(Data items)
════════
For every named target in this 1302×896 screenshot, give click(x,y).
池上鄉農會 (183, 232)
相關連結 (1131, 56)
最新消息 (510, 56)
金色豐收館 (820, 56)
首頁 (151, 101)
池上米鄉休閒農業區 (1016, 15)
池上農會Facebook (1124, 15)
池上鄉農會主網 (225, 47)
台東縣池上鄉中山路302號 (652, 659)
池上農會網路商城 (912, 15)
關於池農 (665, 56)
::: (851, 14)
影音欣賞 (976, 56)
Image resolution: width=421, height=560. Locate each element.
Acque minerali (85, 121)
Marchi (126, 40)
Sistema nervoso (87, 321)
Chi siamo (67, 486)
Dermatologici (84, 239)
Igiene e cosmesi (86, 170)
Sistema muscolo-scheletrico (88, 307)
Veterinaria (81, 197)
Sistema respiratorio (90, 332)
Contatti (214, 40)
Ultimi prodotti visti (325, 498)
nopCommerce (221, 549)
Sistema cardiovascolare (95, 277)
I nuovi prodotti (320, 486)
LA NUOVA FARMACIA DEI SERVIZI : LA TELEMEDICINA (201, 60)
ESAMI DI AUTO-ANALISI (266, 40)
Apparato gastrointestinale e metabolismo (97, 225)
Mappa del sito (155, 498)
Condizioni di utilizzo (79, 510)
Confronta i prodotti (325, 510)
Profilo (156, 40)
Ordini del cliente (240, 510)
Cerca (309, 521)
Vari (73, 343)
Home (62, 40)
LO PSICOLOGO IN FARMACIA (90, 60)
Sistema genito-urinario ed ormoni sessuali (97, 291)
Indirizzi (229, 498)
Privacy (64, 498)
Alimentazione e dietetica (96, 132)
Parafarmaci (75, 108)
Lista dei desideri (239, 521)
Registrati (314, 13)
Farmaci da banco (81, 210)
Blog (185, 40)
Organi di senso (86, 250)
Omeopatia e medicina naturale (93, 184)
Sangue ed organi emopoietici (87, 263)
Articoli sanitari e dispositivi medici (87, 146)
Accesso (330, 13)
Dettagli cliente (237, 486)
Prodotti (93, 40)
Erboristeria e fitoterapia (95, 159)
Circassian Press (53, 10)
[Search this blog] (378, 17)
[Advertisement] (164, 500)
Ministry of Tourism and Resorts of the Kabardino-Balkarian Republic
════════
Copy verbatim the rows above, from the row containing "池上鄉農會主網 (225, 47)" through the row containing "Sistema respiratorio (90, 332)", with both of those rows included.

池上鄉農會主網 (225, 47)
台東縣池上鄉中山路302號 (652, 659)
池上農會網路商城 (912, 15)
關於池農 (665, 56)
::: (851, 14)
影音欣賞 (976, 56)
Image resolution: width=421, height=560. Locate each element.
Acque minerali (85, 121)
Marchi (126, 40)
Sistema nervoso (87, 321)
Chi siamo (67, 486)
Dermatologici (84, 239)
Igiene e cosmesi (86, 170)
Sistema muscolo-scheletrico (88, 307)
Veterinaria (81, 197)
Sistema respiratorio (90, 332)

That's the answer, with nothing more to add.